By the time an amuse-bouche of Greek yogurt foam with various bits and bobs had been announced with, "Guys, a present from Nuno, if you will", we'd both plumped for the six-course tasting menu that began with "sardine, rhubarb puree, citrus, rosemary-sake spray", the latter released from an atomiser. Three mouthfuls later, we were considering what possible point to all the effort there can have been.

The suspicion that Bacchus is far more an existential experience than a culinary one was undermined by the next two dishes. Sumptuously fatty pork jowl with a juicy, sweet langoustine and leek purée (everything here comes with offputting sludge) was good. Then came the triumph that suggested Mendes has real talent: "free-range egg, cooked at sixty-five degrees, dashi, chicken skin". I doubt you'd expect a battery egg at these prices, and the waitress wasn't helpful when, citing a fatal allergy to 65-degree-cooked eggs, I asked to go off menu with one done at 67.4. Even so, the medley was spectacular, the egg resting on shreds of chicken delicately flavoured with soy.

However, salmon belly with a date and hazelnut purée and much else was boring and uninspired.
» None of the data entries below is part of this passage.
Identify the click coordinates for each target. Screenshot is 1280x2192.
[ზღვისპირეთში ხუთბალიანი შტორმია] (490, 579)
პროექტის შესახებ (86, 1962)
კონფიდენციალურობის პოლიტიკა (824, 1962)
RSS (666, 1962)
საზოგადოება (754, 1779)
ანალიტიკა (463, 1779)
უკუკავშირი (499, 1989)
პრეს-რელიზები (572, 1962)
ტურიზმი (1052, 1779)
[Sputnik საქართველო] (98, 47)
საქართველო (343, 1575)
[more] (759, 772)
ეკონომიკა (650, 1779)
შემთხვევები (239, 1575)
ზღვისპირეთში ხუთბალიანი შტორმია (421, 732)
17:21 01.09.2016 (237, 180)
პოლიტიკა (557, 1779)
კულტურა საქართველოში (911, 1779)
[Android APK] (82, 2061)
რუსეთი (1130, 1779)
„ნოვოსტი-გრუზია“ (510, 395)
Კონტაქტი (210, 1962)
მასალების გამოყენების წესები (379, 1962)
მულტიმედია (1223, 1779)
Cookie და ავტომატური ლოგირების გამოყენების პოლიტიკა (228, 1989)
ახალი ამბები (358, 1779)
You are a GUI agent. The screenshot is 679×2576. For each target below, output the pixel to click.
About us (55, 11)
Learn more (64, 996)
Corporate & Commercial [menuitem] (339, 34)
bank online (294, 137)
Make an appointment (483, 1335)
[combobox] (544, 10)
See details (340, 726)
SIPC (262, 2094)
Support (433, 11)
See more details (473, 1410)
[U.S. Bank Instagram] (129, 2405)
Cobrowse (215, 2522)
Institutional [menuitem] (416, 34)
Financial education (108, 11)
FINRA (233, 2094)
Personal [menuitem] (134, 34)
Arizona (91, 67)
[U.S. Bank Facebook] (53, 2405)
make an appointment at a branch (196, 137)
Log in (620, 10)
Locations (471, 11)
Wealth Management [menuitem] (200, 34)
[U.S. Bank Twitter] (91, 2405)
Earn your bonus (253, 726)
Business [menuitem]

And as for "lamb shoulder, figs brulee, hijki paste, hot coffee", here we found the flavour-maximising, sous-vide method - whereby food is vacuum-packed and cooked incredibly slowly (in this case for 36 hours) - sadly exposed. The lukewarm lamb had such a bitter twang (you'd have thought hard about sending it back in a service station) that even the accompaniment of finely ground coffee beans couldn't rescue it. And how often do you find yourself compelled to say that?

Not for 30 years have I heard anyone say, "Oh my giddy aunt" without ironic intent. This was how my friend greeted a horrible pudding, "black olive financier, roasted pear ice cream, pine nuts", his first mouthful of ice cream revealing that, while it offered no hint of pear, it had been sprinkled with rock salt and drizzled with olive oil. For pity's sake.

We sat back over coffee, more disquieted than ever by the "fine dining in trainers" concept of making such labour-intense cooking "affordable" in an area so stubbornly resistant to gentrification. Never had the alternative concept of the all-day English breakfast - available in the greasy spoon opposite where the temperature at which the eggs are fried may not be a central issue - seemed half so alluring.

Rating: 5/10

Telephone 020-7613 0477
Address 177 Hoxton Street, London N1
Open Lunch Tue-Fri, noon-3pm, dinner Tue-Sat, 6pm-11pm
Price A la carte with wine, £50-£60 a head; six-course tasting menu, £40; nine-course Aventura menu, £55.